Text provided
================
Paragraph six of the agreement provided:
"The City agrees that it will release no information concerning the subject controversy except in response to a court order. All documents in the City's possession have been prepared by its attorneys and shall be regarded as their work product. The City shall provide notice to the employee of the service of any such court order or application therefor."
Paragraph seven of the agreement provided:
"The City agrees that the employee's wife may continue her employment with its Division of Police and and [ sic] has the right to transfer to any other position in the City for which she is qualified, all in accordance with Chapter 124 O.R.C."

In his brief before this court, appellant lists twelve assignments of error. Four of these assignments of error address the admission or exclusion of evidence at appellant's hearing while eight pertain to legal findings and rulings made by the court which led to its eventual decision to dismiss appellant's case.

For his first assignment of error, appellant alleges:

"The trial court erred to the prejudice of Relator-Appellant [Dwyer] in sustaining Respondent-Appellees' [City] Motion for Dismissal of the action."

As we read appellant's first assignment of error, it presents a twofold argument. First, if appellant proved appellee breached the terms of its July 2 agreement with him, he was entitled to mandamus relief. Second, the trial court's ruling notwithstanding, the record shows appellant proved appellee breached the agreement and therefore it should have issued the writ.

In order to be entitled to mandamus, a relator must demonstrate three things: (1) a clear legal right to the relief prayed for; (2) that the respondent is under a clear legal duty to perform the act requested; and (3) that the relator has no adequate remedy at law. State, ex rel. Westchester Estates, Inc., v. Bacon (1980), 61 Ohio St.2d 42, 15 O.O. 3d 53, 399 N.E.2d 81, paragraph one of the syllabus; Fluckinger v. Civil Service Comm. (Nov. 30, 1983), Butler App. No. CA83-02-016, unreported; State, ex rel. Bentley, v. Middletown City School Dist. (1984), 20 Ohio App.3d 223, 20 OBR 270, 485 N.E.2d 768.

Appellant argues he is entitled to mandamus relief because of the Ohio Supreme Court's decision in Williams v. State, ex rel. Gribben (1933), 127 Ohio St. 398, 188 N.E. 654. Appellee, on the other hand, asserts appellant is not now and has never been entitled to mandamus because he had an adequate remedy at law (in the form of an R.C. 124.34 appeal to the city's civil service commission) when he decided appellee had breached the terms of its agreement with him.

In Williams, supra, two civil servants in Columbus' division of building regulations filed an action in mandamus to force the city to reinstate them to their former positions after they had executed written resignations. Evidence adduced during a hearing revealed the employees had executed blank resignations at the request of their superiors in connection with a planned reduction in force which was supposed to lead to their rehiring. However, following the acceptance of the resignations and the director of the department of public safety's submission of the former employees' names for reinstatement, the local civil service authority refused to rehire them and instead appointed others to take their places. After the employees applied to the civil service commission for reinstatement but were denied it, they filed a mandamus action claiming their resignations were procured through threats and coercion, contrary to representations made upon their execution and in violation of the city's civil service provisions.
================
Raw records
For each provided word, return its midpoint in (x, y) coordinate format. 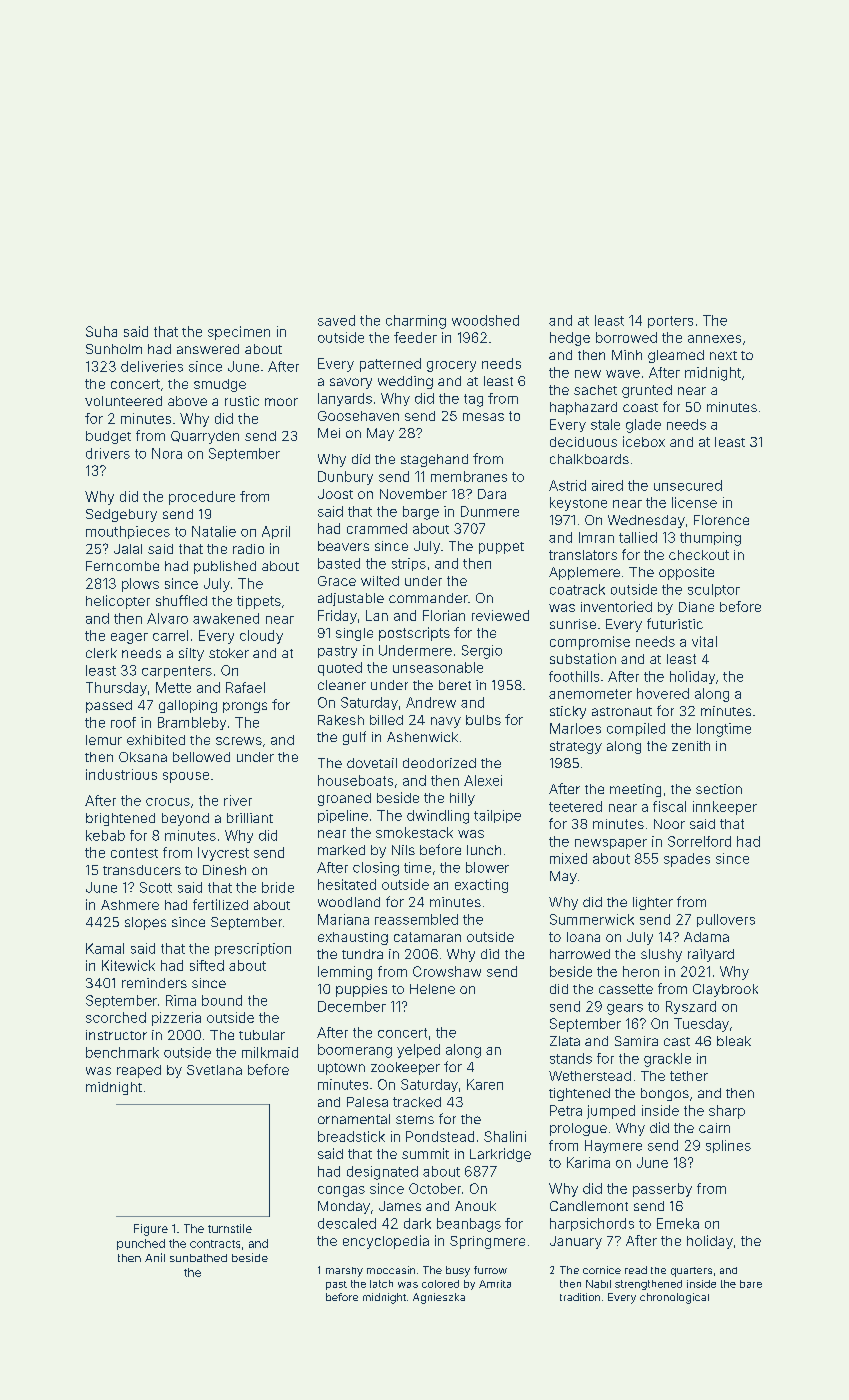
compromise (590, 643)
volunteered (123, 401)
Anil (155, 1257)
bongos (665, 1094)
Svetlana (214, 1070)
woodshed (485, 320)
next (723, 355)
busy (458, 1271)
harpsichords (592, 1224)
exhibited (156, 740)
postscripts (414, 634)
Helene (432, 989)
================
Instructions for the task
Please quote the stretch of the court opinion from "For his first" through "issued the writ.". The records are material separate from the court opinion.

Answer to this task
For his first assignment of error, appellant alleges:

"The trial court erred to the prejudice of Relator-Appellant [Dwyer] in sustaining Respondent-Appellees' [City] Motion for Dismissal of the action."

As we read appellant's first assignment of error, it presents a twofold argument. First, if appellant proved appellee breached the terms of its July 2 agreement with him, he was entitled to mandamus relief. Second, the trial court's ruling notwithstanding, the record shows appellant proved appellee breached the agreement and therefore it should have issued the writ.